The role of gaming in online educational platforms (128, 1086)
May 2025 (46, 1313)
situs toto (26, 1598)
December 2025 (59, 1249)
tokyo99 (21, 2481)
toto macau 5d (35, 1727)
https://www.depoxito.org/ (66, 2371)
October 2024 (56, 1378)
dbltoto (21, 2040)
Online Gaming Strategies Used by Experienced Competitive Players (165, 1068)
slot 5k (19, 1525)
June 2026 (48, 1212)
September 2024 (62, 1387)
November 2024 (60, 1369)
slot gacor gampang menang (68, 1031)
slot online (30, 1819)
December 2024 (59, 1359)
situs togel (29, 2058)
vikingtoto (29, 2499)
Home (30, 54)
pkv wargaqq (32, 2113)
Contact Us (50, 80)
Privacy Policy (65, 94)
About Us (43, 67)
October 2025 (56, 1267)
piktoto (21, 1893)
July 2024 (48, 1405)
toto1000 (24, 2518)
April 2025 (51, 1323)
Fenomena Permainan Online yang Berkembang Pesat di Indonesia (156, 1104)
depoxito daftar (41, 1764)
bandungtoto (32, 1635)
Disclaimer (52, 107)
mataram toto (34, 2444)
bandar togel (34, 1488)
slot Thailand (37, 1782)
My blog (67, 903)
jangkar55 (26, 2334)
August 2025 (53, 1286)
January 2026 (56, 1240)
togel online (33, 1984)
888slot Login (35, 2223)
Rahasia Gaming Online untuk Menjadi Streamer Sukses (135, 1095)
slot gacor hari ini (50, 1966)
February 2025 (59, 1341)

EXERCISE DIRECTIONS
Check the listing above for lines containing the string "depoxito", and copy each one.

ANSWER SPACE
https://www.depoxito.org/ (66, 2371)
depoxito daftar (41, 1764)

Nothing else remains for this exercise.